What you are asked to do. Below this line is a set of entries; quote exactly the lines from the line that contains "Open the Regulatory Forecaster Training link" to the line that contains "Screen dimensions: 788x486", both lines included.

━━━━━━━━━━━━━━━━━━━━

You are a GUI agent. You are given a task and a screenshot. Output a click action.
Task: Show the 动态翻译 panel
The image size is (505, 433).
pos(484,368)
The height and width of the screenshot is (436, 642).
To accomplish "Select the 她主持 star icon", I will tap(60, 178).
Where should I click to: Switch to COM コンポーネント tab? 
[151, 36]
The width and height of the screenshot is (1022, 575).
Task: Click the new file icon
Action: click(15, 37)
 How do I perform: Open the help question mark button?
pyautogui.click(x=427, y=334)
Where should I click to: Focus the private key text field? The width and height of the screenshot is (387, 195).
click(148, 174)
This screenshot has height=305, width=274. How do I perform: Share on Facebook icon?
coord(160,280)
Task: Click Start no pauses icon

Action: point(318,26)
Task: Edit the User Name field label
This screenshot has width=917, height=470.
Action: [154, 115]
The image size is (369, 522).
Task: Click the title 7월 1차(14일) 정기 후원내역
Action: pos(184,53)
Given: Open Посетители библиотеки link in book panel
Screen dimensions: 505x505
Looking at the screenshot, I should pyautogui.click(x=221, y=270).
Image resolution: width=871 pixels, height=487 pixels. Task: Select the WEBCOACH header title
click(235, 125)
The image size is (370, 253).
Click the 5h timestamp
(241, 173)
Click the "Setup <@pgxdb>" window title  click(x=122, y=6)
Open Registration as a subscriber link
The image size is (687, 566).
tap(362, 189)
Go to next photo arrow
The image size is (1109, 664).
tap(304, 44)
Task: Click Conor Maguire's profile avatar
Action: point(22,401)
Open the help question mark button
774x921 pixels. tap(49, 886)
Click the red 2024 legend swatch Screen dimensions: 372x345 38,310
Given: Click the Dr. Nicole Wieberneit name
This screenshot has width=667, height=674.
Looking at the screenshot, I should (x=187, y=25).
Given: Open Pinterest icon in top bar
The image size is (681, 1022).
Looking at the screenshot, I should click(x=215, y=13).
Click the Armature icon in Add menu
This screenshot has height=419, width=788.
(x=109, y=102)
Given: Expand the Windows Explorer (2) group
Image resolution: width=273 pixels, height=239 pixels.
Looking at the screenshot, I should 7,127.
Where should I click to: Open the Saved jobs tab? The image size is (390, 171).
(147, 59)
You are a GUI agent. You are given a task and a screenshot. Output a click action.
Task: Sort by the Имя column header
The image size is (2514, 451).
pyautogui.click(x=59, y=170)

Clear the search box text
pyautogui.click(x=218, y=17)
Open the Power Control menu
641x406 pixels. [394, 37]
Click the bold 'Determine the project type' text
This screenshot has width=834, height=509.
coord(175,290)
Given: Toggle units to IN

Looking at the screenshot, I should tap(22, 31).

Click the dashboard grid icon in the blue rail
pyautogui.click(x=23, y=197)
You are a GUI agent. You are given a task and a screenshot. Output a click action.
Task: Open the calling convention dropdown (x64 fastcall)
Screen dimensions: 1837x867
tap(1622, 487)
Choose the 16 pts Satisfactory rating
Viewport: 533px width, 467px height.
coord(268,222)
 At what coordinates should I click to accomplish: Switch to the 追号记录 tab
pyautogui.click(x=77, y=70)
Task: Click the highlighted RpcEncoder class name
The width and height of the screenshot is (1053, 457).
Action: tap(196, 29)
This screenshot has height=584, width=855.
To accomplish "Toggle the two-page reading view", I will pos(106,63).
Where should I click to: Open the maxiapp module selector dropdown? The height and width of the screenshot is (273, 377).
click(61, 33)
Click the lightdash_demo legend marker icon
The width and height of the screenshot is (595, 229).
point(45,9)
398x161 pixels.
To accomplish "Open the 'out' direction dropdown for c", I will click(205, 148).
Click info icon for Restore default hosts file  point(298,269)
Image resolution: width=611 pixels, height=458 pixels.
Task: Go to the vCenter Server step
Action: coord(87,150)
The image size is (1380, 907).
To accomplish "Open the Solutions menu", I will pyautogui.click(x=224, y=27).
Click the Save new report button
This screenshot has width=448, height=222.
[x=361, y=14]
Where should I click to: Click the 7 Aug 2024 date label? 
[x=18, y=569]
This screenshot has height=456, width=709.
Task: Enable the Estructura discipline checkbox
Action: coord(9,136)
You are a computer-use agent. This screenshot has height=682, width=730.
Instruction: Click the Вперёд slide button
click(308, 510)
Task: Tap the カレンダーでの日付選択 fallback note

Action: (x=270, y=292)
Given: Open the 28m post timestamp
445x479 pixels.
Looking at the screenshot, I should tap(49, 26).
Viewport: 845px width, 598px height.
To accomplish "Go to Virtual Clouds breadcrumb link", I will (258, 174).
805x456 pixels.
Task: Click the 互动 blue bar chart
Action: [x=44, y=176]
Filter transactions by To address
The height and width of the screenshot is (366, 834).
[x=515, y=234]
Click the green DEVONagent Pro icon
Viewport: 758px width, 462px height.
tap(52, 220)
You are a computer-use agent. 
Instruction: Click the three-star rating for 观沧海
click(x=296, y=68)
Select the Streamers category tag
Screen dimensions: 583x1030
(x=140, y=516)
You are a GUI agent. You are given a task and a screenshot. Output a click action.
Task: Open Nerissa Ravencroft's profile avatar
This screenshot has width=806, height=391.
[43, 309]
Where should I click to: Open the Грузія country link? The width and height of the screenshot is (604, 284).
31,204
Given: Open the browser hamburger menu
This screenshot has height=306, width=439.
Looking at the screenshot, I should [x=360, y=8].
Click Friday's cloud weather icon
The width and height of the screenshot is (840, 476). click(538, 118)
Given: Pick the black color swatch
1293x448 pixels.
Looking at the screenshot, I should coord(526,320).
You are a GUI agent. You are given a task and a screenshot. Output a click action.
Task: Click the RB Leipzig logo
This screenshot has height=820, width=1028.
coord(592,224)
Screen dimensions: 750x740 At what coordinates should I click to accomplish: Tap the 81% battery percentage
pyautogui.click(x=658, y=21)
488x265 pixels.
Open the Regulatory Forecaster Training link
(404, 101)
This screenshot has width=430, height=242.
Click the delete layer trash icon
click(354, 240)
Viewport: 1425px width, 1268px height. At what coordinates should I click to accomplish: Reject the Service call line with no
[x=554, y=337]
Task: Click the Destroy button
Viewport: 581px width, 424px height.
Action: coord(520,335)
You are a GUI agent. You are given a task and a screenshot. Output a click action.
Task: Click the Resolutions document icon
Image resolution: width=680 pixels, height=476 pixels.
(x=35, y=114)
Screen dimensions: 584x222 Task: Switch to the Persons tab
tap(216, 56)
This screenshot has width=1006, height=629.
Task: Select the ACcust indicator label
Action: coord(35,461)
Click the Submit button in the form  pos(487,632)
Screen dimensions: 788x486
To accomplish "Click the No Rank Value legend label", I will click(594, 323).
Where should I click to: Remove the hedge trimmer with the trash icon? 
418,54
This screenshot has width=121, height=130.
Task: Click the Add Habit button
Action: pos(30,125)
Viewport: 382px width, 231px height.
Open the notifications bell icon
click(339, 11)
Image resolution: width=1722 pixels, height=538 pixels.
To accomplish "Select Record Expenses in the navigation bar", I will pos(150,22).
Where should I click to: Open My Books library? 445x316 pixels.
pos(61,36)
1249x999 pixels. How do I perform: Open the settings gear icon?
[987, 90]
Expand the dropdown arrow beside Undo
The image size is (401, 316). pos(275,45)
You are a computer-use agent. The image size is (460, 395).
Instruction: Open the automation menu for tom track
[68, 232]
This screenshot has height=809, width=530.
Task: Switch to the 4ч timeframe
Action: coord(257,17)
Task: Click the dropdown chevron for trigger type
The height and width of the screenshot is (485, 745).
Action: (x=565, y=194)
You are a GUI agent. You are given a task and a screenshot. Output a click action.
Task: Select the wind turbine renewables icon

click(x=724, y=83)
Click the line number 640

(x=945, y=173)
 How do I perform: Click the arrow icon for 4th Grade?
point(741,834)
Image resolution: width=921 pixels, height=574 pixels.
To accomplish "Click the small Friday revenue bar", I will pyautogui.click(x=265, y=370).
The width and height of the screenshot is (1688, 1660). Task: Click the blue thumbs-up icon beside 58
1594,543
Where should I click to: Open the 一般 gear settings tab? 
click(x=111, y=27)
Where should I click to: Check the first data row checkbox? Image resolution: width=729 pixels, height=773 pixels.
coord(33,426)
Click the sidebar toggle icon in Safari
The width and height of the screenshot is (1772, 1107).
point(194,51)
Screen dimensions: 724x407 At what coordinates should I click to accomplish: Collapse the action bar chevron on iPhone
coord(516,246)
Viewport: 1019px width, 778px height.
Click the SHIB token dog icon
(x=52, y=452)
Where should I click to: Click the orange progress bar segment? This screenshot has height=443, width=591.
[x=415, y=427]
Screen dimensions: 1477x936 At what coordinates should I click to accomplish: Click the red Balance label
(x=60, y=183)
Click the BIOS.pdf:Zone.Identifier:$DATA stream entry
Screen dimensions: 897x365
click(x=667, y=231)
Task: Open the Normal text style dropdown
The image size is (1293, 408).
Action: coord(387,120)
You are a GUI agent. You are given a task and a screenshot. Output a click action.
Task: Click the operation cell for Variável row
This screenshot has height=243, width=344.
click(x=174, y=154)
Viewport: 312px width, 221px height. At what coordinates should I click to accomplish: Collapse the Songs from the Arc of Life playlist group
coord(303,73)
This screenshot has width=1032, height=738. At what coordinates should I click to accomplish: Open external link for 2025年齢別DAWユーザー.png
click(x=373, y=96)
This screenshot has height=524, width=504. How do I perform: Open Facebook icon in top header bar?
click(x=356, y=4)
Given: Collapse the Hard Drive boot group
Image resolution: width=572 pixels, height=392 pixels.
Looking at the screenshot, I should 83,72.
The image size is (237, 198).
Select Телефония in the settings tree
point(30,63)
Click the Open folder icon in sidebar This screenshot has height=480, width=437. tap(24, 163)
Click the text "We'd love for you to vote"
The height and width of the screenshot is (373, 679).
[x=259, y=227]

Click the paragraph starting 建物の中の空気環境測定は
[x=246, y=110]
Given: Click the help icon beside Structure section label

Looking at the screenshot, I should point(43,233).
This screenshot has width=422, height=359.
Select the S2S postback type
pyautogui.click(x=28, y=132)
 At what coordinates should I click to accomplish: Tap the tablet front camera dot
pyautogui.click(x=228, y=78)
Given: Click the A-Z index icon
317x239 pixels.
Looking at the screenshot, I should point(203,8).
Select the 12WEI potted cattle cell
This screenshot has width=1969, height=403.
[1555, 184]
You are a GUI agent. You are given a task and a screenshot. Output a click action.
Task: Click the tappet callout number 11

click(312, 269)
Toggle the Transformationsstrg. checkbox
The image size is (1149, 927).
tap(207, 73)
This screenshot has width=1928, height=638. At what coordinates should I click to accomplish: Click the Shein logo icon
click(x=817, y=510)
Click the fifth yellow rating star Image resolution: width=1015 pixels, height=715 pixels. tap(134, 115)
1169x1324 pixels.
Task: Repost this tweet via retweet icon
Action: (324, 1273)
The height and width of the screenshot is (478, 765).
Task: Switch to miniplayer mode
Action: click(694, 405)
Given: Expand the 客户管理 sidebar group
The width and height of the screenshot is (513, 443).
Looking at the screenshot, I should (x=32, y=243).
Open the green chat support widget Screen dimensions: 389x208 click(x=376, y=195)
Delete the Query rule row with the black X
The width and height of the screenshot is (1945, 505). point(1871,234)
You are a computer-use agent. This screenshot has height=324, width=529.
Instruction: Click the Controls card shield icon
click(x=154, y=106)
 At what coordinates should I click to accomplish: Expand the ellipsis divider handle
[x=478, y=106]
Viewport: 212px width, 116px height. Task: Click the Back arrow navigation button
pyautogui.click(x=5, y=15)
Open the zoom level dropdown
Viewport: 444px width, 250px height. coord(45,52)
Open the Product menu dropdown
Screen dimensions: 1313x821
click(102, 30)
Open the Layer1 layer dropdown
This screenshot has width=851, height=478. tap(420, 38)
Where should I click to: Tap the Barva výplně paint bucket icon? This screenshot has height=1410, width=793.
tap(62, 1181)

━━━━━━━━━━━━━━━━━━━━

Output.
Open the Regulatory Forecaster Training link
(404, 101)
This screenshot has width=430, height=242.
Click the delete layer trash icon
click(354, 240)
Viewport: 1425px width, 1268px height. At what coordinates should I click to accomplish: Reject the Service call line with no
[x=554, y=337]
Task: Click the Destroy button
Viewport: 581px width, 424px height.
Action: coord(520,335)
You are a GUI agent. You are given a task and a screenshot. Output a click action.
Task: Click the Resolutions document icon
Image resolution: width=680 pixels, height=476 pixels.
(x=35, y=114)
Screen dimensions: 584x222 Task: Switch to the Persons tab
tap(216, 56)
This screenshot has width=1006, height=629.
Task: Select the ACcust indicator label
Action: coord(35,461)
Click the Submit button in the form  pos(487,632)
Screen dimensions: 788x486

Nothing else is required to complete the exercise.